◆ **Records provided**
● ● ● ● ● ● ●

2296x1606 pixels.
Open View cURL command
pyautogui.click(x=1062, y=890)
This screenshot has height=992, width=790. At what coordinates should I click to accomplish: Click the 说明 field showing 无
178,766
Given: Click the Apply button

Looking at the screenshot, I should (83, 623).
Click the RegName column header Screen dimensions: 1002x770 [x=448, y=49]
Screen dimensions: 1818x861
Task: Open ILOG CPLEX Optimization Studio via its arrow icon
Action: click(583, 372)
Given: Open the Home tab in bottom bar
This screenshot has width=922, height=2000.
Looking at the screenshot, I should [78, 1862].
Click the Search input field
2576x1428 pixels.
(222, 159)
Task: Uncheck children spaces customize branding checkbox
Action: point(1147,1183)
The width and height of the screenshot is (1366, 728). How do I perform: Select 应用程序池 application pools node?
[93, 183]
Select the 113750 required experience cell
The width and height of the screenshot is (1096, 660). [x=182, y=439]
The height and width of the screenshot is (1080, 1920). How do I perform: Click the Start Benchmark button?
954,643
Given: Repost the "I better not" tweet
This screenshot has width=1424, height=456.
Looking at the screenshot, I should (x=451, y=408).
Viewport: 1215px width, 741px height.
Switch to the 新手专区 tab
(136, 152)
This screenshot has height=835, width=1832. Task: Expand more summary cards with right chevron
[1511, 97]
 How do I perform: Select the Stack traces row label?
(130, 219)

● ● ● ● ● ● ●

◆ **Direction**
Copy out every entry above again, replacing each instance of "button" with "control" and leaving all other text unchanged.

◆ **Solution to this task**
2296x1606 pixels.
Open View cURL command
pyautogui.click(x=1062, y=890)
This screenshot has height=992, width=790. At what coordinates should I click to accomplish: Click the 说明 field showing 无
178,766
Given: Click the Apply control

Looking at the screenshot, I should (83, 623).
Click the RegName column header Screen dimensions: 1002x770 [x=448, y=49]
Screen dimensions: 1818x861
Task: Open ILOG CPLEX Optimization Studio via its arrow icon
Action: click(583, 372)
Given: Open the Home tab in bottom bar
This screenshot has width=922, height=2000.
Looking at the screenshot, I should [78, 1862].
Click the Search input field
2576x1428 pixels.
(222, 159)
Task: Uncheck children spaces customize branding checkbox
Action: point(1147,1183)
The width and height of the screenshot is (1366, 728). How do I perform: Select 应用程序池 application pools node?
[93, 183]
Select the 113750 required experience cell
The width and height of the screenshot is (1096, 660). [x=182, y=439]
The height and width of the screenshot is (1080, 1920). How do I perform: Click the Start Benchmark control?
954,643
Given: Repost the "I better not" tweet
This screenshot has width=1424, height=456.
Looking at the screenshot, I should (x=451, y=408).
Viewport: 1215px width, 741px height.
Switch to the 新手专区 tab
(136, 152)
This screenshot has height=835, width=1832. Task: Expand more summary cards with right chevron
[1511, 97]
 How do I perform: Select the Stack traces row label?
(130, 219)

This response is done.